The first-stage coefficients estimated from Eq. (1) are reported in Table 2. Reassuringly, both coefficients have the expected (positive) sign, thereby indicating that both the lagged average presence of EOs in a given sector-region cell and the number of donated blood bags at the NUTS-3 level in 1995 correlate positively and significantly with the current presence of workplace bodies of employee representation. More stringently, the value of the F-test of excluded instruments (205.72) is largely above the thresholds suggested in the literature (Baum et al. 2007; Steiger and Stock 1997), supporting the relevance of our instruments.

Table 2 First stage estimation results. Source: computations on RIL and Nannicini et al. (2013) data

7 Main Results

Table 3 shows the estimation’s results: OLS appears in the first column for comparability, while 2-stage IV appears in the last one.Footnote 12 The values of the Hansen tests of overidentification (second lines of panels a-b, column 2) are reassuring, suggesting that our blood donation measure is at least as exogenous as the lagged average presence of workplace employees’ representative bodies. This does not prove that blood donations are exogenous to firm investments and innovation per se and that the exclusion restriction, therefore, holds. However, the act of introducing a new technology to gain competitiveness seems to have little to do with any type of other-regarding preference. The literature on the relationship between altruism and innovation or altruism and investments is, unsurprisingly, rather scant. Both Alnajjar and Hashim (2010) and Mallén et al. (2019) suggest that altruism may play a mediating role between the company leaders’ behavior and their employees’ propensity to innovate. From this perspective, the direct effect between altruism and innovations is contingent in nature and is, therefore, ruled out by the time lag between our instrument (observed in 1995) and the firm’s investments in ADT (tracked in 2018).

## [Written tasks]
1. In the excerpt on employee representation and firm investment, what is the value of the F-test of excluded instruments?
2. Resume the passage on employee representation and firm investment in new technology, starting right after its final sentence.

## [Given information]
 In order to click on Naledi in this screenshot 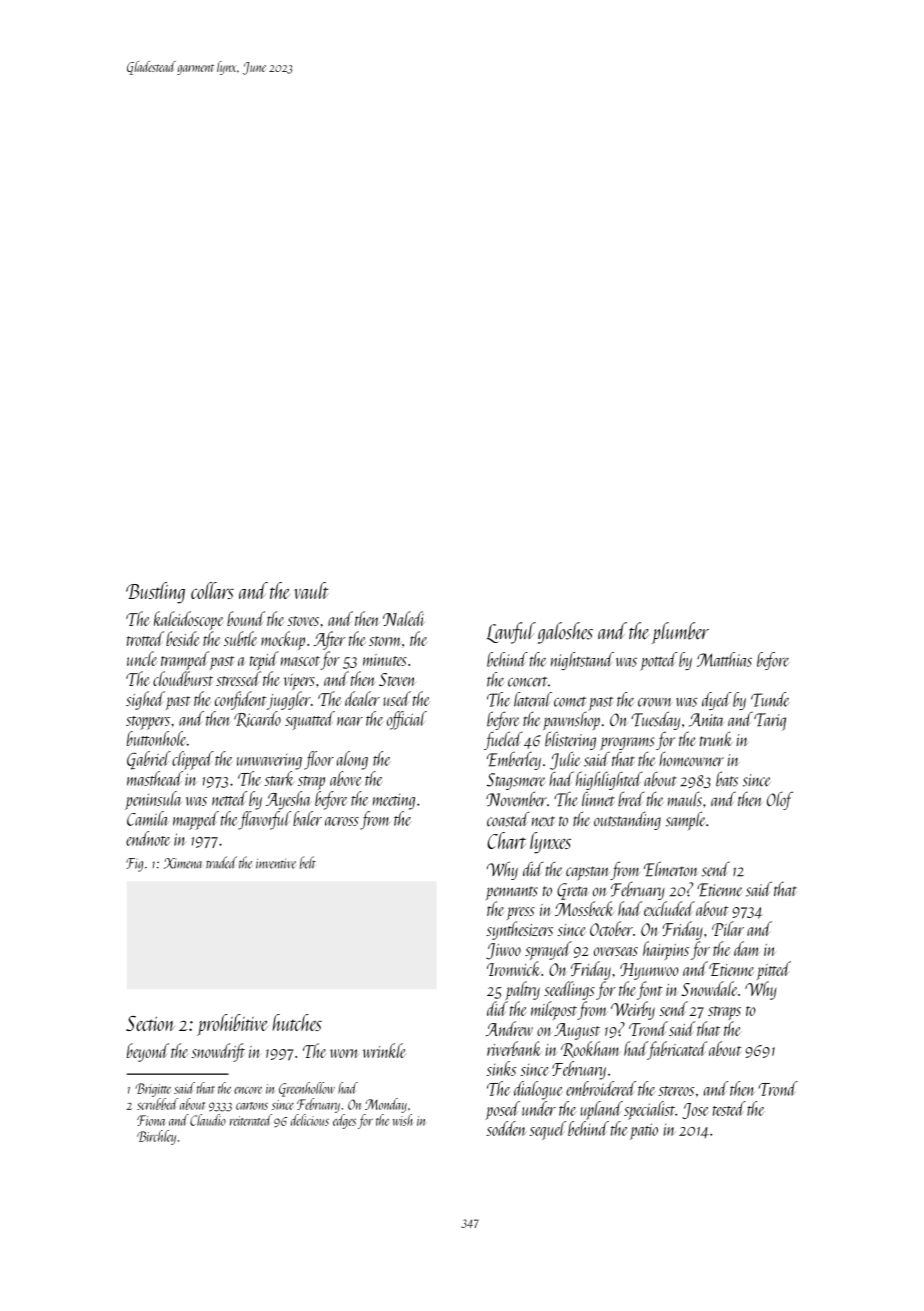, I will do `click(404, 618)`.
...
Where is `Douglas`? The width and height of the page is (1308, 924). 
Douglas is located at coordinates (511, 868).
--
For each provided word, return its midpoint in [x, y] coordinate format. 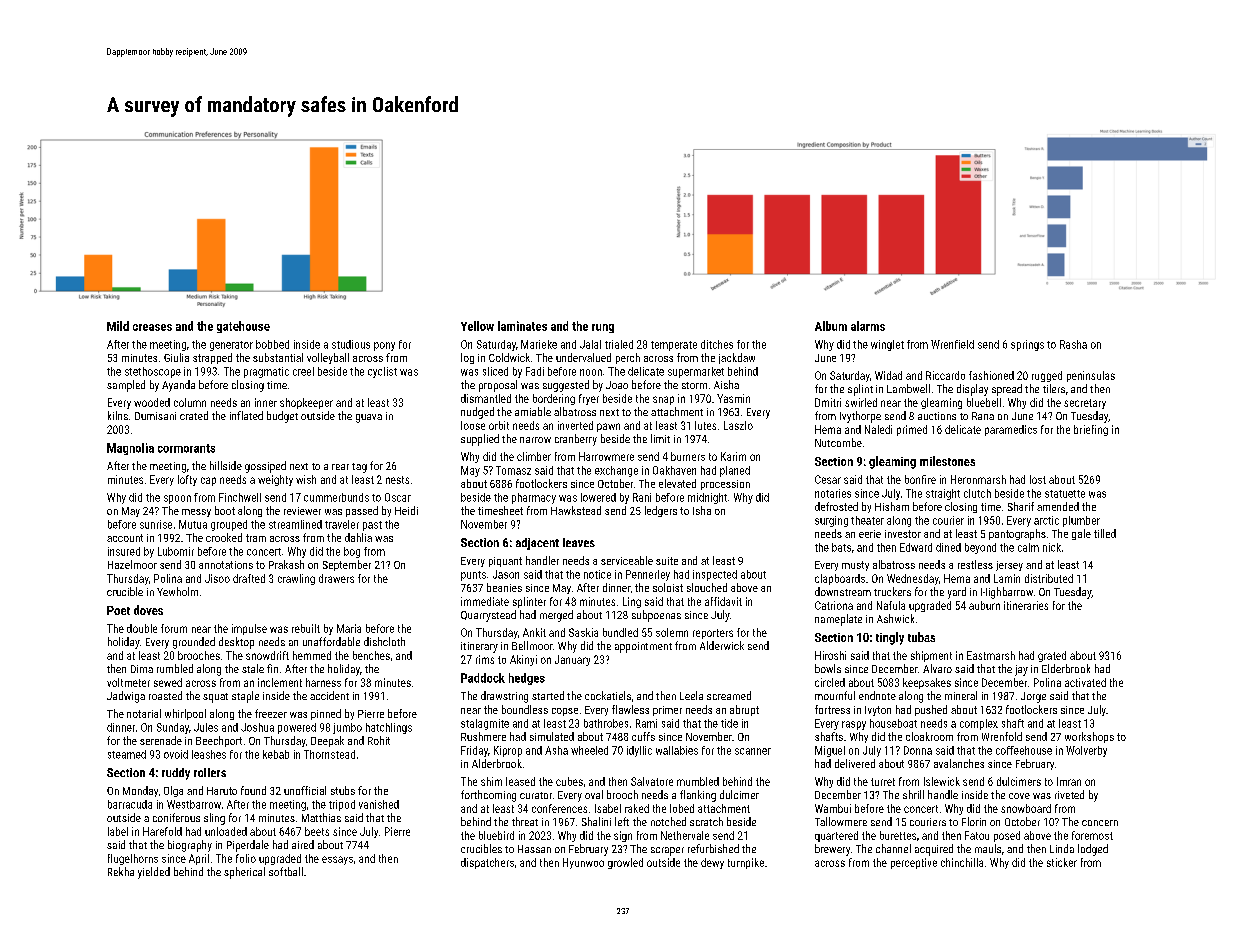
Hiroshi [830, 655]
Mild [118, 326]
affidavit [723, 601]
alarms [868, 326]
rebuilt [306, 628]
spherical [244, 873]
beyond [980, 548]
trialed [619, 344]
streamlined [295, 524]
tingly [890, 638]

## [Answers to the problems]
1. 205.72

2.
Table 3 Second-stage estimation results: main overidentified estimates. Source: computations on RIL and Nannicini et al. (2013) data

A comparable argument holds for the lagged mean union representation. Indeed, the incentives to invest in process innovation may be directly affected by employee organizations inasmuch as they increase the cost of labor. As discussed by Traverso et al. (2021) and Presidente (2023), this may provide unionized firms with extra incentives to invest in ADT in order to reduce the employees’ bargaining power and hold-up opportunities. This increase in labor cost may either occur at the workplace level—which is exactly the element of endogeneity that we want to eliminate—or at the national level, through collective bargaining. The regional level at which our instrument is computed, therefore, has little to do with it. Moreover, the frequency of bargaining rounds, to which process innovation might want to react, is higher than the time-lag that we introduce with our instrument. Cainelli and De Liso (2005) show that innovation strictly follows the degree of demand volatility in the goods markets and, hence, depends less (directly) on average union presence once this is lagged and taken at an aggregated level (sector and macroregional). We are, therefore, confident that both of our instruments are exogenous with respect to ADT investments.

The second-stage impact estimates (second columns of panels a-b) prove that OLS suffers from a sizeable downward bias. They suggest that the presence of workplace EOs enhances the probability to adopt ADTs by around 15 p.p. per year (panel a), a magnitude that is in line with what Bryson and Dale-Olsen (2021) found in Norway for process innovation generally. When measured in absolute terms (panel b), our per-year impact estimate amounts to 0.41 for new advanced technologies adopted.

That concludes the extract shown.